### Travail à faire
1. Relevez toutes les personnes désignées par leur nom dans la critique de « Josep », sans tenir compte de la ligne de copyright sous le titre.
2. Extrayez mot pour mot de la critique de « Josep » le passage qui va de « Premier film du » jusqu'à « son premier long-métrage. » inclus.

### Page
***
CINÉMA

Cannes 2020 – « Josep » : Le prix de la liberté

© Les Films d’Ici Méditerranée / Sophie Dulac Distribution

Premier film du dessinateur Aurel, Josep est une plongée d’une émotion particulière dans la période trouble du franquisme. Délicate et profonde, cette merveille d’animation portée par un très beau casting vocal est l’une des belles découvertes de cette rentrée.

Le franquisme. Pour beaucoup, cela va renvoyer à de lointains souvenirs de cours de civilisation espagnole au lycée. D’un côté, il y avait donc ceux qui prêtaient allégeance aux thèses de Franco et, de l’autre, les farouches défenseurs de la République. Josep Bartoli était de ceux-ci. Méconnu en France, ce dernier a pourtant eu une vie fascinante que retrace aujourd’hui le dessinateur de presse Aurel (Le Monde, Le Canard Enchaîné) dans son premier long-métrage.
***
### Données sources
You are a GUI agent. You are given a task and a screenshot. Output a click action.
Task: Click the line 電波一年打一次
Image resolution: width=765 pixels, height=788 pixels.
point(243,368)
***
### Résultats par tâche
1. Aurel, Franco, Josep Bartoli

2.
Premier film du dessinateur Aurel, Josep est une plongée d’une émotion particulière dans la période trouble du franquisme. Délicate et profonde, cette merveille d’animation portée par un très beau casting vocal est l’une des belles découvertes de cette rentrée.

Le franquisme. Pour beaucoup, cela va renvoyer à de lointains souvenirs de cours de civilisation espagnole au lycée. D’un côté, il y avait donc ceux qui prêtaient allégeance aux thèses de Franco et, de l’autre, les farouches défenseurs de la République. Josep Bartoli était de ceux-ci. Méconnu en France, ce dernier a pourtant eu une vie fascinante que retrace aujourd’hui le dessinateur de presse Aurel (Le Monde, Le Canard Enchaîné) dans son premier long-métrage.